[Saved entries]
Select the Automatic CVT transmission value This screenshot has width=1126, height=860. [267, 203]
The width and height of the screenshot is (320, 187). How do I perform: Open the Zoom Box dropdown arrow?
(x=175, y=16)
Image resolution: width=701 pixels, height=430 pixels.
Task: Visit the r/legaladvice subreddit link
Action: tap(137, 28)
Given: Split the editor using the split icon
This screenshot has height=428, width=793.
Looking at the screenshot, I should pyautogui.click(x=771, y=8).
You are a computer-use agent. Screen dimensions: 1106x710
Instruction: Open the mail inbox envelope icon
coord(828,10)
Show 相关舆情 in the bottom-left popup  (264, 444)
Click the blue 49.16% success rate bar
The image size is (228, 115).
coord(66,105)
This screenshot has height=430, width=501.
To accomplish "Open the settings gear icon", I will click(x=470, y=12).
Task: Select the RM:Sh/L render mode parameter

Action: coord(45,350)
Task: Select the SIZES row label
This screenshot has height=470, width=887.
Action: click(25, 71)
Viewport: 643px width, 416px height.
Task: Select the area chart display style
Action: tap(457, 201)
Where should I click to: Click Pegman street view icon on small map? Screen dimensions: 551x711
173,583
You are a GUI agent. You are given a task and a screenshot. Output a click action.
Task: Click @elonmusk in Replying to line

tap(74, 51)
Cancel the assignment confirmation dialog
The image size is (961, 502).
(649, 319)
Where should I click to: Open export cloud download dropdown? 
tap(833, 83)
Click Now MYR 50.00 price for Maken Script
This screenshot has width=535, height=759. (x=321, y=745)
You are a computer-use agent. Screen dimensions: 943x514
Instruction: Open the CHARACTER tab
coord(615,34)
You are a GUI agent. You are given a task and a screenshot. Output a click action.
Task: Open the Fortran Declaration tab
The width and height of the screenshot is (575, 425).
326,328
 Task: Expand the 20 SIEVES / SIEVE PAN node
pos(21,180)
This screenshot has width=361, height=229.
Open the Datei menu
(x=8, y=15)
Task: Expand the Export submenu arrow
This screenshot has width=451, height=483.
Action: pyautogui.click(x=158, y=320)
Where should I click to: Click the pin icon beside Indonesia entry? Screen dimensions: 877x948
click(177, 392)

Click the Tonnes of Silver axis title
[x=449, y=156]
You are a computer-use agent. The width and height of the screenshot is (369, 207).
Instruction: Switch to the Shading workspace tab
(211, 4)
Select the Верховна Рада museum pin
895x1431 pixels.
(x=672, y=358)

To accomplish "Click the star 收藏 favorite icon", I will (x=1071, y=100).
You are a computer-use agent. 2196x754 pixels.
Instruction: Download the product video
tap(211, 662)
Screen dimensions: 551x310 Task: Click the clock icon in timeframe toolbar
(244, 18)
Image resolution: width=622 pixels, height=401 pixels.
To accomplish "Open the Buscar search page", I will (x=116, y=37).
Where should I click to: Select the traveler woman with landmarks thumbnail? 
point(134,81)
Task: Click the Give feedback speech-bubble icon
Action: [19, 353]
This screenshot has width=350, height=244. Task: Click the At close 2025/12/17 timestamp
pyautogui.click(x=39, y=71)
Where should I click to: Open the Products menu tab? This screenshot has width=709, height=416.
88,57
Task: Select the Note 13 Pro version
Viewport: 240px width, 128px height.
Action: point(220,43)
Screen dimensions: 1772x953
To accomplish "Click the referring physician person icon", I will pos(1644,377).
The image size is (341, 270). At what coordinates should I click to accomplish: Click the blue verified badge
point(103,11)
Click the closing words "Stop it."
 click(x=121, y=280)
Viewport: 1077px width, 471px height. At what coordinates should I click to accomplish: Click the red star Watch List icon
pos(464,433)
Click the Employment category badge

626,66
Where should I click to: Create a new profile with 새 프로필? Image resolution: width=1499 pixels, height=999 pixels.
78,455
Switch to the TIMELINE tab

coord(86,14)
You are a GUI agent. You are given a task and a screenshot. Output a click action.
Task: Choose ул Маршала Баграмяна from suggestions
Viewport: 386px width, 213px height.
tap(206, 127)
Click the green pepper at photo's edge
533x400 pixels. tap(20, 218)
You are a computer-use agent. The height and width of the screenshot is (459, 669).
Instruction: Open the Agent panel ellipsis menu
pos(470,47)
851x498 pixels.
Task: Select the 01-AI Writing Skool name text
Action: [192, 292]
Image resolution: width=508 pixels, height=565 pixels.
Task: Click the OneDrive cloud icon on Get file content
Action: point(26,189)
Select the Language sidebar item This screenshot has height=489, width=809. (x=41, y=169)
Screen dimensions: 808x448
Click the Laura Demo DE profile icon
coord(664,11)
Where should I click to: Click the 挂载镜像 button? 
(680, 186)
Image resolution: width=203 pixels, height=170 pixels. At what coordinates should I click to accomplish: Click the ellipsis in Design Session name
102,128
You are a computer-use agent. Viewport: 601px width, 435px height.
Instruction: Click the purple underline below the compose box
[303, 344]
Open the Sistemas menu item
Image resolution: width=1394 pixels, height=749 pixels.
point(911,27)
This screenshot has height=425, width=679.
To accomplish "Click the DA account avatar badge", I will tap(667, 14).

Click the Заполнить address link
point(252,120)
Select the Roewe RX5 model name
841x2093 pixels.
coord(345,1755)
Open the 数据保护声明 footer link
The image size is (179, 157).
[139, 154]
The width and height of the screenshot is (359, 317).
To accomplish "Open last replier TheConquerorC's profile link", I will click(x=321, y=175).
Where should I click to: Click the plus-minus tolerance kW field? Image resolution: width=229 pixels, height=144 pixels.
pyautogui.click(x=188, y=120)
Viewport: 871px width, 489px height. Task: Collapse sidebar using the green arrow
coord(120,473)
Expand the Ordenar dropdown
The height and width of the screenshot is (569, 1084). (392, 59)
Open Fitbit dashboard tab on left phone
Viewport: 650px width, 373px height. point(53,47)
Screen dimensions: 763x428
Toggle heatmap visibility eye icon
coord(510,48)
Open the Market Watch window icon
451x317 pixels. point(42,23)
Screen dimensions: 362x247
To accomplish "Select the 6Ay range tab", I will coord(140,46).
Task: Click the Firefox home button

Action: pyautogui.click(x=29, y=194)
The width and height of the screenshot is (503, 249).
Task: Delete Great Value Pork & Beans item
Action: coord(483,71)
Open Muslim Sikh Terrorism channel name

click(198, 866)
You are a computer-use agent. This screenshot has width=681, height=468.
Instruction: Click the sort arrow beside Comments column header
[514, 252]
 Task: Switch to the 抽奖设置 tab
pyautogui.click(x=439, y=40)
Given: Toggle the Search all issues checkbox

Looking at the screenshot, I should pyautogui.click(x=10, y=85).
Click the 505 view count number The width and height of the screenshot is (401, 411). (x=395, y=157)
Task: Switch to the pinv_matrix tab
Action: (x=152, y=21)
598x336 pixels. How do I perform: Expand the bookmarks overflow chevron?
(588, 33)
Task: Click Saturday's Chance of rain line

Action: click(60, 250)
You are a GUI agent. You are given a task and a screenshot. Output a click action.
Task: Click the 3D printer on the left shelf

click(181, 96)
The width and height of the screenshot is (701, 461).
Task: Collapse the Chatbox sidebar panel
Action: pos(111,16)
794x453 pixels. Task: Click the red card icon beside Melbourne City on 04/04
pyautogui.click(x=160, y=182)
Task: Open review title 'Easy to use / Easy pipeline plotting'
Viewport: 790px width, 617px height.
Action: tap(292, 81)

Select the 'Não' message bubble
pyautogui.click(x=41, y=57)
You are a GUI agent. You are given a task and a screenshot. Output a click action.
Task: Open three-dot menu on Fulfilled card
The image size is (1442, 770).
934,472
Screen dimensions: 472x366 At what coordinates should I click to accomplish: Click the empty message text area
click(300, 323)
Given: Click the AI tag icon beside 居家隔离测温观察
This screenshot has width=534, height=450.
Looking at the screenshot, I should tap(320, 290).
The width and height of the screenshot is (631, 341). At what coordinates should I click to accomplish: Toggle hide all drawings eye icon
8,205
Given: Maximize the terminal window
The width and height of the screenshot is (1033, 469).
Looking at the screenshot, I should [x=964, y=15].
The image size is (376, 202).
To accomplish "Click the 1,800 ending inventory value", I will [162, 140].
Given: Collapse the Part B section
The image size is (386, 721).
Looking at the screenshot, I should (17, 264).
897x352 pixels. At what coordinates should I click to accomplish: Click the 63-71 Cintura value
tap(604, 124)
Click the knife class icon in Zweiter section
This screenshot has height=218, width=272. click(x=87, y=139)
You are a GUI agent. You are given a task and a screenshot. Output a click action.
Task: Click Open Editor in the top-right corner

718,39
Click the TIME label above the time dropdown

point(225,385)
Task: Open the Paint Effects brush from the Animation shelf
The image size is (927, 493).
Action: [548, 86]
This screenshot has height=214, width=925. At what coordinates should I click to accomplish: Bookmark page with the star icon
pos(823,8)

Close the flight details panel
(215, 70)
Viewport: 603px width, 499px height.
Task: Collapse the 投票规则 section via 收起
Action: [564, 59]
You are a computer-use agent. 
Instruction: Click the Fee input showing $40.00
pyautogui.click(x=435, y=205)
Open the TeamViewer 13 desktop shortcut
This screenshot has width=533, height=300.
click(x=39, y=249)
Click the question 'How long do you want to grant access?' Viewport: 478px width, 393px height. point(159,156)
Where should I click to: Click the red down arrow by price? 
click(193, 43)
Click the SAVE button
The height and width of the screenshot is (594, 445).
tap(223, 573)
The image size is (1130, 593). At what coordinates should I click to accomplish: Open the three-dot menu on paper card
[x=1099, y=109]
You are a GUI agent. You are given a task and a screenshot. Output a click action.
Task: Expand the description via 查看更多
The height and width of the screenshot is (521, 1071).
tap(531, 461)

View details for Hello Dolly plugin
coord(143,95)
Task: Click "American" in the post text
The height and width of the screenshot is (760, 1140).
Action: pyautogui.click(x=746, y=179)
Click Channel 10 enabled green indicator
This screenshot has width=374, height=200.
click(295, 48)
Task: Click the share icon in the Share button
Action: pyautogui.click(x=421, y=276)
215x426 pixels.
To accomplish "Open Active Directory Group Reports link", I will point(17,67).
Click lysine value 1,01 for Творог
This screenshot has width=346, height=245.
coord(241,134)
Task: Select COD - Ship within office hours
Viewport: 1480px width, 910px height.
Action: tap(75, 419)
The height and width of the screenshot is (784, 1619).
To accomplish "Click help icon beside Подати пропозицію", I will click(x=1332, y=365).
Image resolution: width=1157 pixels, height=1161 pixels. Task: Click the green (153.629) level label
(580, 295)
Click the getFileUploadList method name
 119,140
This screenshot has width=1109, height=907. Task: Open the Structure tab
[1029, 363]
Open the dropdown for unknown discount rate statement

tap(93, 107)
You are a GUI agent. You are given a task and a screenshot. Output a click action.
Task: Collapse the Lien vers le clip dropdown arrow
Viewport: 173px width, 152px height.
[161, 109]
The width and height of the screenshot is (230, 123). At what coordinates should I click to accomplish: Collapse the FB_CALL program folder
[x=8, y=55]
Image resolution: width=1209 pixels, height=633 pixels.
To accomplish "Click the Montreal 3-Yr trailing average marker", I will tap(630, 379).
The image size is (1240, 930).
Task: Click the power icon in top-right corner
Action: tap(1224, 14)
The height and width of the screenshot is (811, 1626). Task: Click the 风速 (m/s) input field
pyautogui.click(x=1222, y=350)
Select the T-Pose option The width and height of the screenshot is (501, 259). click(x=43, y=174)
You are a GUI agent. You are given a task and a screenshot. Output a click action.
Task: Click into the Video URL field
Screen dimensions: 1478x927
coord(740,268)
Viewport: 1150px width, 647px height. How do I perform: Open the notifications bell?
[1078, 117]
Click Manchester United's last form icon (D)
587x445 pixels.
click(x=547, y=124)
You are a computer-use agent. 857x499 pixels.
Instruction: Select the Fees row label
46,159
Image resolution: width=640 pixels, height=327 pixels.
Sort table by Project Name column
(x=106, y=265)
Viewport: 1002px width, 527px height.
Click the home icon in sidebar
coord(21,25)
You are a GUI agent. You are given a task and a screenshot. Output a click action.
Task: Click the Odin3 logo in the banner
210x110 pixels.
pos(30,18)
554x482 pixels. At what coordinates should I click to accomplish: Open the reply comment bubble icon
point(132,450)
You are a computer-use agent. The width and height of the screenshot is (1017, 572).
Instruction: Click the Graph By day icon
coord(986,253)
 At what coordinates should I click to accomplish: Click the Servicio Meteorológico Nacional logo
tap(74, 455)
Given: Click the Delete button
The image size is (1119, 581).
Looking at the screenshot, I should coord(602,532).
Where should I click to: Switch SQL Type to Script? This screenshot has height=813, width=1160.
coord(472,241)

#### Task objective:
Give an exact copy of the lines above, from the top of the records to the line that contains "Task: Select the SIZES row label", taking in both ends.

#### Finished task:
Select the Automatic CVT transmission value This screenshot has width=1126, height=860. [267, 203]
The width and height of the screenshot is (320, 187). How do I perform: Open the Zoom Box dropdown arrow?
(x=175, y=16)
Image resolution: width=701 pixels, height=430 pixels.
Task: Visit the r/legaladvice subreddit link
Action: tap(137, 28)
Given: Split the editor using the split icon
This screenshot has height=428, width=793.
Looking at the screenshot, I should pyautogui.click(x=771, y=8).
You are a computer-use agent. Screen dimensions: 1106x710
Instruction: Open the mail inbox envelope icon
coord(828,10)
Show 相关舆情 in the bottom-left popup  (264, 444)
Click the blue 49.16% success rate bar
The image size is (228, 115).
coord(66,105)
This screenshot has height=430, width=501.
To accomplish "Open the settings gear icon", I will click(x=470, y=12).
Task: Select the RM:Sh/L render mode parameter

Action: coord(45,350)
Task: Select the SIZES row label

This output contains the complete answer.